Publié le 23 juin 2014 par Anne Delacour

« Maman, comment on fait les bébés ? »

Que tu redoutes la question ou pas, tu peux être certaine qu’elle arrivera. Les enfants sont curieux de tout et ils sont particulièrement friands des questions existentielles qui tournent autour de la naissance, la création de la vie, la grossesse et la conception.

(La vie, la mort, le cosmos, pourquoi le ciel est bleu et pourquoi la dame a de la moustache, ils t’en réservent des belles, de questions, crois-moi. Mais concentrons-nous aujourd’hui sur la conception. Chaque chose en son temps.)

Nous, les adultes ? Parfois, on est un peu empruntés. Ou gênés. Voire on a franchement honte.

Certes, au fil du temps, on a pris l’habitude de discuter à table avec son conjoint de la consistance du vomi du bébé, et on voit régulièrement Junior sortir des toilettes en déclamant  « Maman, tu aurais du voir mon caca, il était vraiment ÉNORME, cette fois ! ».

Mais parler de pénis, de spermatozoïdes et de trompes de Fallope ? Sans ricaner comme des ados de 5ème à qui on fait un cours de reproduction humaine ? C’est une toute autre affaire.

Pour certaines personnes, c’est à la limite du faisable. (D’où les histoires d’enfants qui naissent dans les choux et les roses.
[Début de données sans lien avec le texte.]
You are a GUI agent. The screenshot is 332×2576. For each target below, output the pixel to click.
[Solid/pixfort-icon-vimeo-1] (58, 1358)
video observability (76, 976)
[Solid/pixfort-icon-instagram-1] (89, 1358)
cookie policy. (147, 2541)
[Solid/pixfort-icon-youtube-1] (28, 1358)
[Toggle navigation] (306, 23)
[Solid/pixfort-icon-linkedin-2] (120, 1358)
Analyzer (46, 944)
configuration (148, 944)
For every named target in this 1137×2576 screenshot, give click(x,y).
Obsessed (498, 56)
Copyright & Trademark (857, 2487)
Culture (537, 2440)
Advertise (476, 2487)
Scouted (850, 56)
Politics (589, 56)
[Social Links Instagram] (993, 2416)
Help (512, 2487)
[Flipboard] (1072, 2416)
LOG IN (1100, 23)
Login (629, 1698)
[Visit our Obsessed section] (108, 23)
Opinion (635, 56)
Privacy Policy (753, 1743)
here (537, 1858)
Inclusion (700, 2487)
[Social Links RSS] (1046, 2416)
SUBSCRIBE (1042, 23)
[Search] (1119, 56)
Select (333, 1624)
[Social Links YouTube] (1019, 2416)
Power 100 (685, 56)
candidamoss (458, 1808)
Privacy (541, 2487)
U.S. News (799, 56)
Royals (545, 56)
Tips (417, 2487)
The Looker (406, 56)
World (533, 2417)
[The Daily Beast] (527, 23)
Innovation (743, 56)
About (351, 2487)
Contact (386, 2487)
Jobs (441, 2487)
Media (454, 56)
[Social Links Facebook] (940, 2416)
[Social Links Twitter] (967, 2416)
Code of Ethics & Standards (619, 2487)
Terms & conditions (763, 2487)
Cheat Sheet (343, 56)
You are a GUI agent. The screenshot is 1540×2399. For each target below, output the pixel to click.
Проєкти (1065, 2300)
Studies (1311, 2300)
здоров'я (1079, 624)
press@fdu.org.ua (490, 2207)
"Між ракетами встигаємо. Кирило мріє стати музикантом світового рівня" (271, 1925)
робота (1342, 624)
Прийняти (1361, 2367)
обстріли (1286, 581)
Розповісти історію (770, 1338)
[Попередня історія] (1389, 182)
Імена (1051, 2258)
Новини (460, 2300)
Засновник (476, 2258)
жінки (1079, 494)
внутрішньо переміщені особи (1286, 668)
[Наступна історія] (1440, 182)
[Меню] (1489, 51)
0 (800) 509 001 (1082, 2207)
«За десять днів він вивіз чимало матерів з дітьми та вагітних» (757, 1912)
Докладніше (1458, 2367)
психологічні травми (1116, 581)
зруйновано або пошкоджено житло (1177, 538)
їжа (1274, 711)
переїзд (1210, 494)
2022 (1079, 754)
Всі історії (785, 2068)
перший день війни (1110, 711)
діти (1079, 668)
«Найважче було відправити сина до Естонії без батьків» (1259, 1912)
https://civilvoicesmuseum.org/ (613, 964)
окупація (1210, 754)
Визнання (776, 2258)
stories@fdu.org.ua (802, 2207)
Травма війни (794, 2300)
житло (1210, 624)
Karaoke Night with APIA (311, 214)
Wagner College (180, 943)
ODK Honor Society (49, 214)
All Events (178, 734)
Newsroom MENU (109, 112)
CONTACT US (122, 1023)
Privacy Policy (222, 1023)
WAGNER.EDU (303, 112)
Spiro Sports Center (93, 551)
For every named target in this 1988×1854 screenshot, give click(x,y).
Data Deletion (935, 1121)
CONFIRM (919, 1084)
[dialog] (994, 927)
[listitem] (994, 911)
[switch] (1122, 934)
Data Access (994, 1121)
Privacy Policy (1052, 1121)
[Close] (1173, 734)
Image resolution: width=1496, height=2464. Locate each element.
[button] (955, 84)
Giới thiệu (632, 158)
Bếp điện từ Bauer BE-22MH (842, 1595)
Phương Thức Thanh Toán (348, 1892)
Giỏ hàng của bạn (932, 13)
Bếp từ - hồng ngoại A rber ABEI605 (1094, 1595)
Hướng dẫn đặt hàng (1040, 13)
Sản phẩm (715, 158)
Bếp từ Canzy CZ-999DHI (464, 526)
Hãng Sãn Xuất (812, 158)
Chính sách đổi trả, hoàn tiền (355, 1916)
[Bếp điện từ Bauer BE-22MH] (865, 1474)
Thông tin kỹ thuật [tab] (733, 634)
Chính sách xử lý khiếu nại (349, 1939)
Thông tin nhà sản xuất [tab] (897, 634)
Teeeellement plus pratique !)

J’ai eu plusieurs fois l’occasion de me prêter à l’exercice (de répondre à des questions de mes enfants, hein, pas de naître dans une rose). Voici donc les quelques règles que je me suis fixées personnellement et qui jusqu’ici, m’ont plutôt bien servies.

fillette souriante à taches de rousseur

Crédits photo (creative commons) : Emery Co Photo

Répondre à la question, mais pas plus

Pour moi, c’est la règle d’or.

J’ai remarqué que mes enfants me posent les questions quand ils sont prêts à entendre la réponse et uniquement à ce moment-là. Je choisis donc de répondre à leurs questions avec vérité et précision (pas question de parler de choux ni de roses !), mais exactement à ces questions-là, sans donner plus d’infos que ce qui est demandé.

Pour être claire : pas besoin de lui faire un schéma détaillé d’un pénis et d’un vagin s’il demande juste comment cousine Stéphanie est tombée enceinte. Dans un premier temps, une histoire de petite graine suffira probablement largement. Cela évitera que ton enfant soit exposé à des concepts trop complexes ou effrayants pour lui.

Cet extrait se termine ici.